PARIS – BEAUMONT-SUR-Singing “No justice, no peace!” thousands of protesters marched through a Paris suburb Saturday to mark the fourth anniversary of the death of a Black man in police custody whose case has mobilized broad anger against police brutality and racial injustice in France.

The festive demonstration and concert in Beaumont-sur-Oise honored Adama Traoré, who died on his 24th birthday in July 2016 after an arrest in circumstances that remain unclear.

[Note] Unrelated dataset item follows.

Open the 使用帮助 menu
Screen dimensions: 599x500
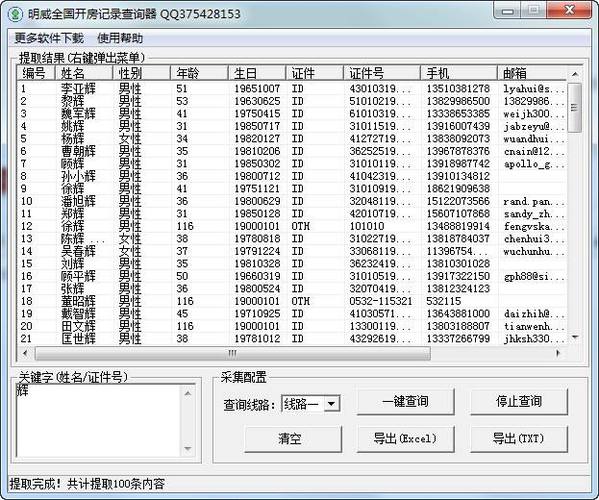click(120, 38)
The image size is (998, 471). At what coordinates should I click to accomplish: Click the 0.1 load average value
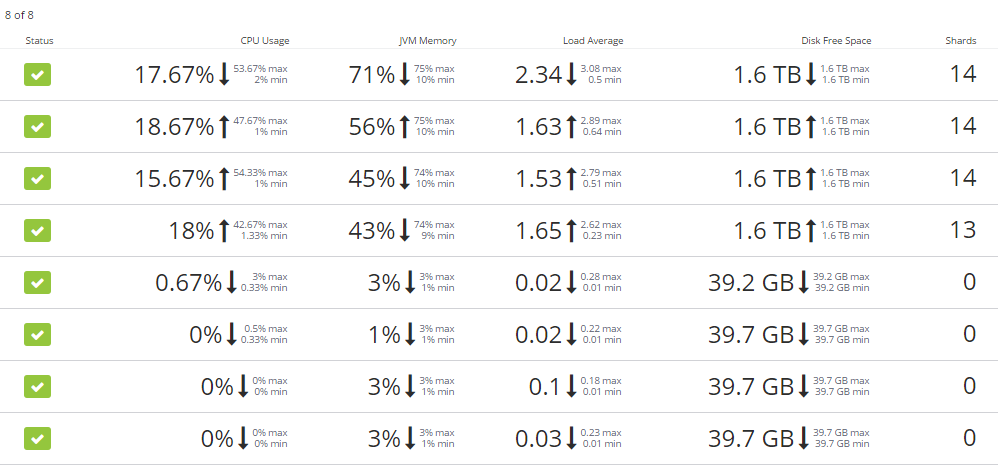(545, 387)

But it was also about broader anti-government grievances, and climate activists co-organized this year’s protest.

Since George Floyd’s killing by Minneapolis police in May, campaigning by Traore's family and other French activists against police violence targeting minorities has gained renewed attention and mobilized thousands in protests around the European Union nation.

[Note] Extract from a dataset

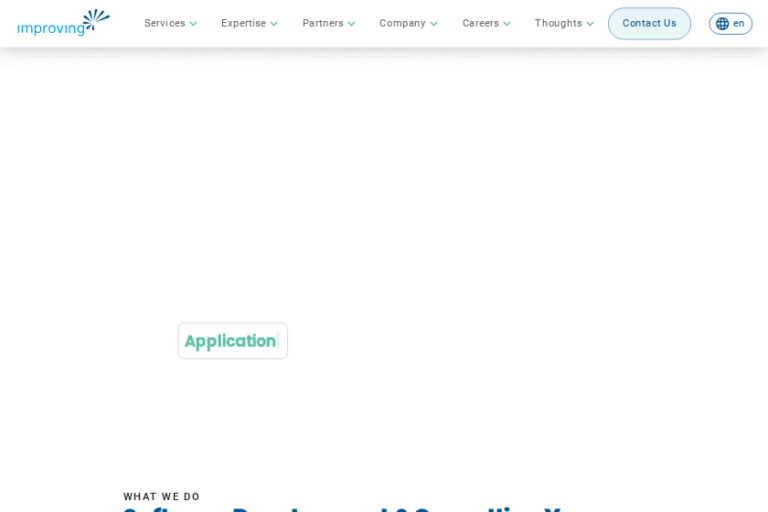Open the Services menu label

point(164,23)
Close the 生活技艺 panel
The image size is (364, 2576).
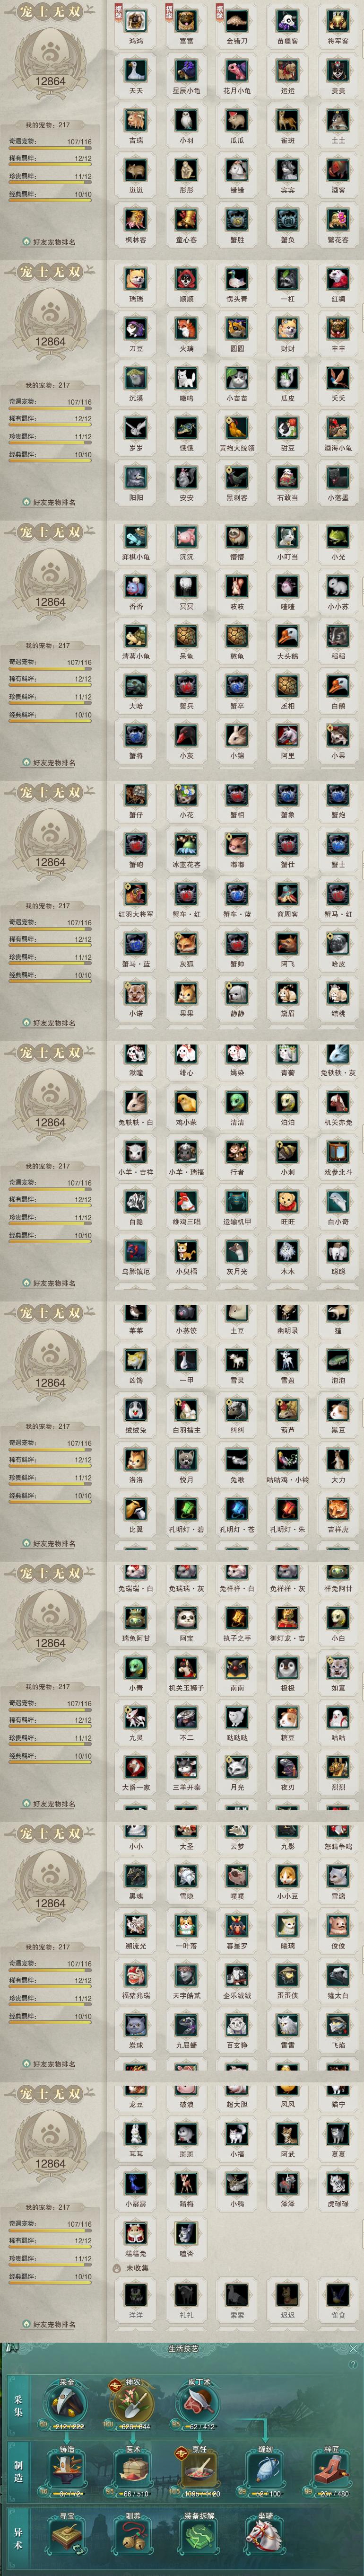[x=353, y=2348]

Traore's sister Assa, who has led the family's long legal fight, called Saturday for police to be charged with homicide in her brother's death, saying her brother “took the weight of gendarmes" for several minutes.

Investigative efforts into the Traore case have revived in recent weeks, in the wake of Floyd-related Black Lives Matter protests.

“There are a huge number of names — they are immigrants, they are people from poor neighborhoods, they are Black, Arab, non-white — who are killed by police,” Assa Traore said Saturday.

"Why did those investigations happen four years later?” Assa Traore asked reporters. “These investigations are because the people put pressure on.”

On July 19, 2016, gendarmes approached Adama Traore and his brother for an identity check in Beaumont-sur-Oise north of Paris. Traore ran away because he didn’t have his ID, but the gendarmes arrested him. Within hours he was declared dead.